Daftar Tugas
1. Ketik ulang bagian teks tentang kerugian Pertamina dan PLN dari "Hari ini, kita" sampai "kedua BUMN tersebut.".
2. Tulis lanjutan teks tentang kerugian Pertamina dan PLN, dimulai tepat setelah kalimat terakhirnya.

Kutipan Teks
┌──

Hari ini, kita mendapatkan berita yang mengejutkan. Menteri Keuangan Sri Mulyani, sebagaimana dilaporkan idntimes, menyampaikan di beberapa media saat Rapat Kerja denggan Badan Anggaran DPR Kamis 19/5/2022. Dia menyatakan bahwa ada dua Badan Usaha Milik Negara (BUMN) sektor energi, PT Pertamina (Persero) dan PT PLN (Persero) mengalami kerugian dalam jumlah cukup besar. Hal itu tak terlepas dari lonjakan harga komoditas energi, yakni batu bara dan minyak mentah yang jadi bahan baku produksi kedua BUMN tersebut.
Untuk Pertamina dilihat dari arus kas, maka estimasi defisitnya mencapai 12,98 miliar dolar AS (Rp191,2 triliun). Defisit terjadi karena Pertamina tidak menaikkan harga bahan bakar minyak (BBM) ketika harga minyak mentah dunia mengalami lonjakan. Dijelaskan pula bahwa harga keekonomian saat ini jauh lebih tinggi dibandingkan harga yang ditetapkan di pasar. Hal tersebut membuat Pertamina menanggung selisih lebar antara kedua harga tersebut. Itu semakin diperparah dengan belum adanya tambahan anggaran subsidi dan kompensasi dari pemerintah ke Pertamina.

└──

Data
┌──

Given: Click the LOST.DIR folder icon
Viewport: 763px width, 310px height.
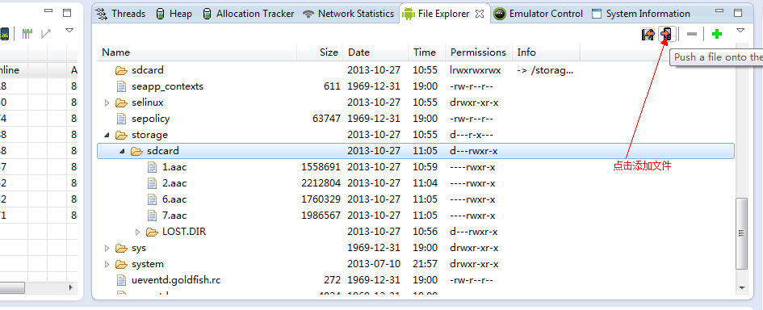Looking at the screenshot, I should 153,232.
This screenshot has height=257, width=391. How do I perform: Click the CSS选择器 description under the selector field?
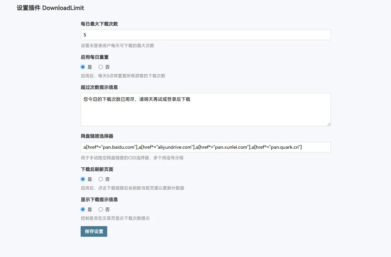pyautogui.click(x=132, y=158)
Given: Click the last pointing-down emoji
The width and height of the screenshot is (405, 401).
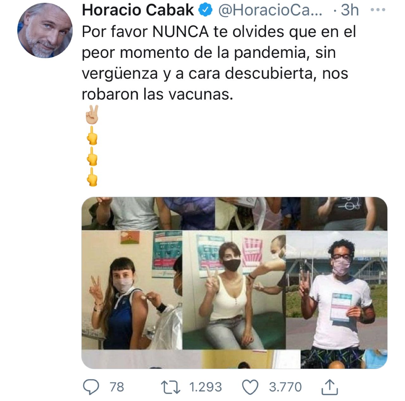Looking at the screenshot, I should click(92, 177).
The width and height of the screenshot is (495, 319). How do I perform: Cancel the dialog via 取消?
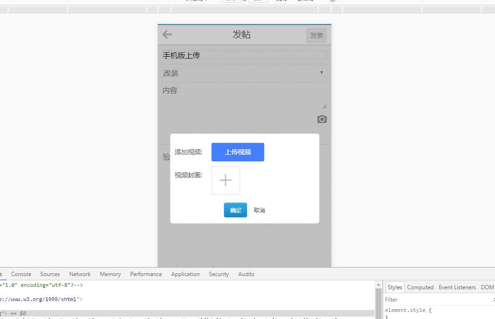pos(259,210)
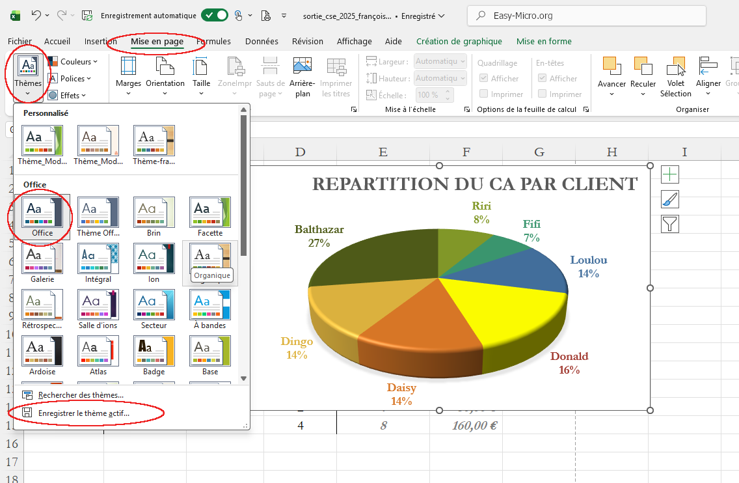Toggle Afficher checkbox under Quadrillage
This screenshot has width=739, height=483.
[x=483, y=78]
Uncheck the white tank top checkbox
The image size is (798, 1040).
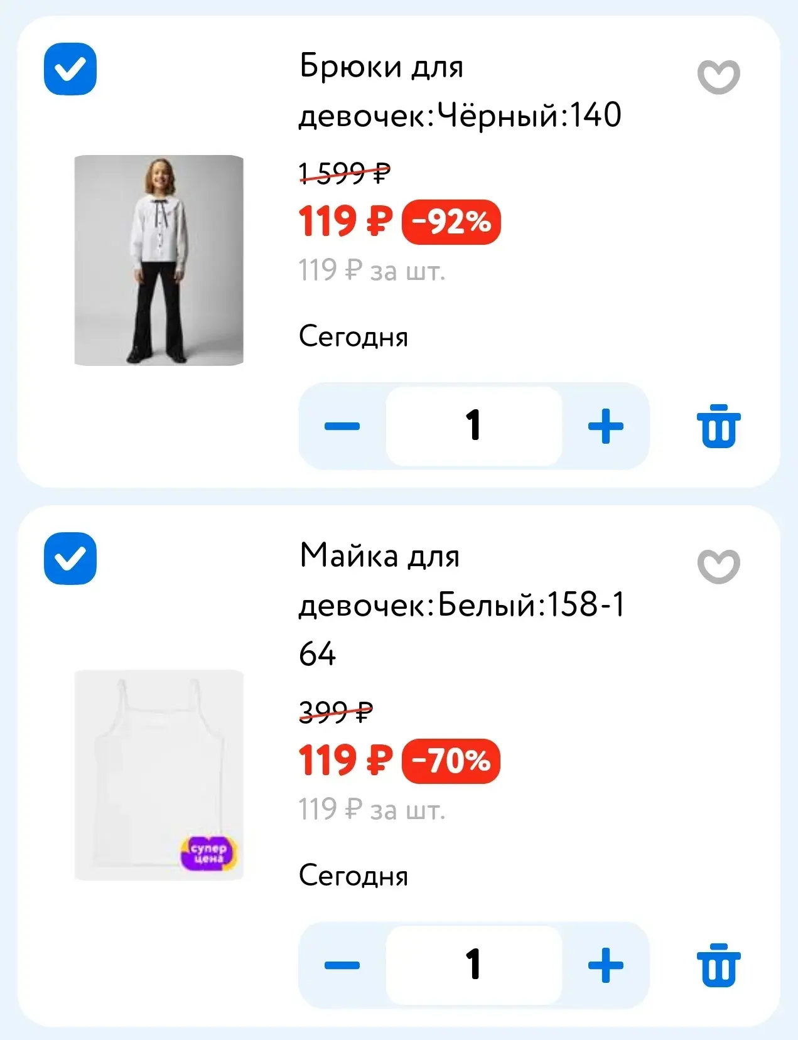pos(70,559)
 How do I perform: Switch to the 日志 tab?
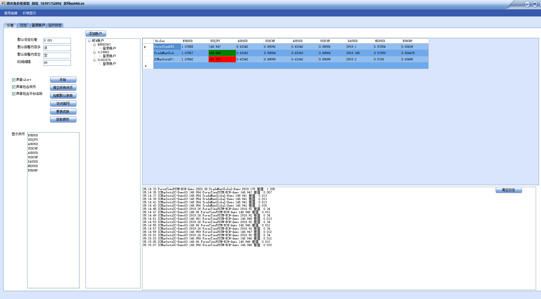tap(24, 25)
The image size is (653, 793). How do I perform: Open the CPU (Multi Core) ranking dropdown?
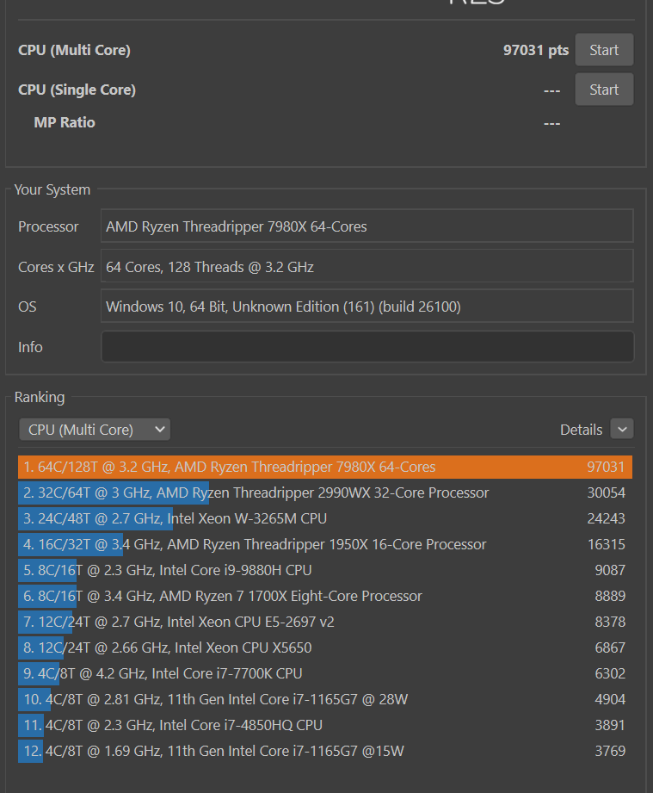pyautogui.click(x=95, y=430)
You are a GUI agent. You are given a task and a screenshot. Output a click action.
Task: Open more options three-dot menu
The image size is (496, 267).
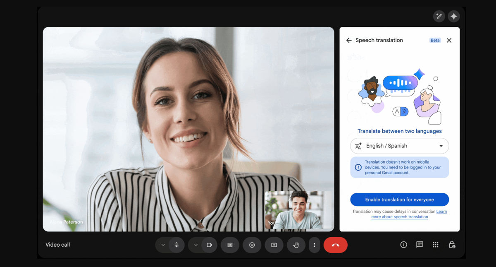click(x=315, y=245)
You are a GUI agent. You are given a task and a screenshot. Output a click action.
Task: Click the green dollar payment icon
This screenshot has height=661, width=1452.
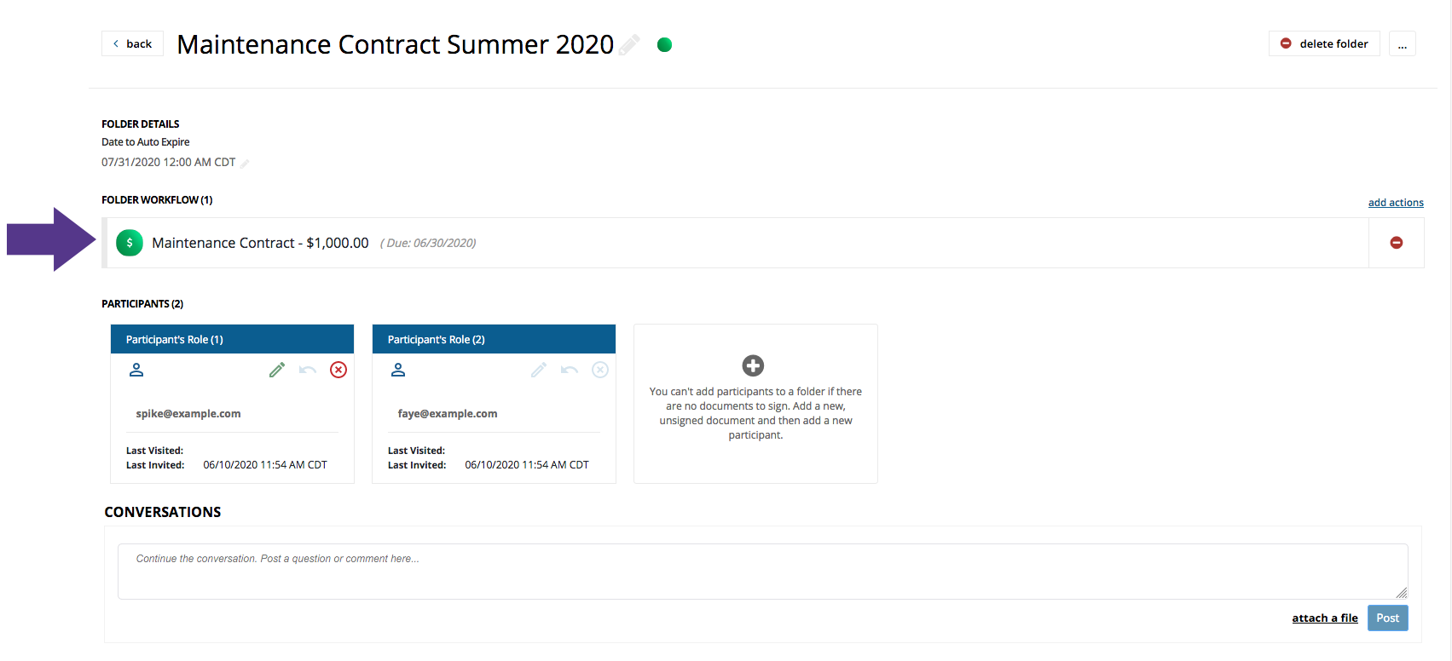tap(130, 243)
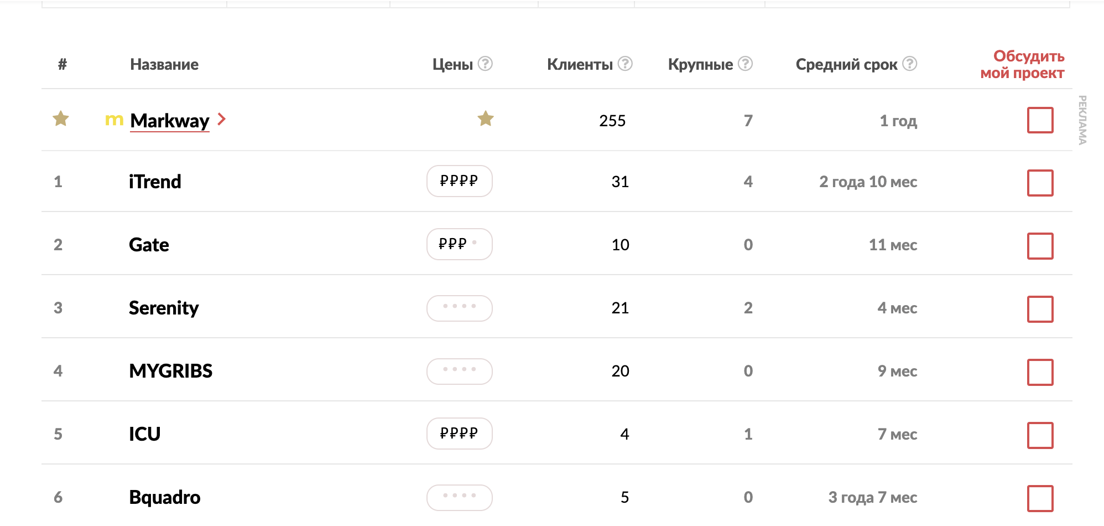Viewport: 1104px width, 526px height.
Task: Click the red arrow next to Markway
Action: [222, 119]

└──

Kunci Jawaban
1.
Hari ini, kita mendapatkan berita yang mengejutkan. Menteri Keuangan Sri Mulyani, sebagaimana dilaporkan idntimes, menyampaikan di beberapa media saat Rapat Kerja denggan Badan Anggaran DPR Kamis 19/5/2022. Dia menyatakan bahwa ada dua Badan Usaha Milik Negara (BUMN) sektor energi, PT Pertamina (Persero) dan PT PLN (Persero) mengalami kerugian dalam jumlah cukup besar. Hal itu tak terlepas dari lonjakan harga komoditas energi, yakni batu bara dan minyak mentah yang jadi bahan baku produksi kedua BUMN tersebut.

2.
Dalam hal ini, sebenarnya statemen tersebut diata bisa dibantah dengan data pula. Sebab saat harga minyak mentah dunia sangat rendah, sementara harga BBM tidak diturunkan, sebenarnya disitu seharusnya Pertamina juga mengeruk keuntungan dari selisih harga yang sangat besar pula. Tetapi lagi-lagi, kalo sedang rugi tone-nya membesar, ketika untung mengecil.
Selain Pertamina, PLN juga mendapatkan kerugian diperkirakan akan mencapai Rp71,1 triliun, sebagai imbas dari belum naiknya tarif listrik di tengah lonjakan harga komoditas batu bara. Namun, angka defisit PLN tidak lebih besar jika dibandingkan dengan Pertamina.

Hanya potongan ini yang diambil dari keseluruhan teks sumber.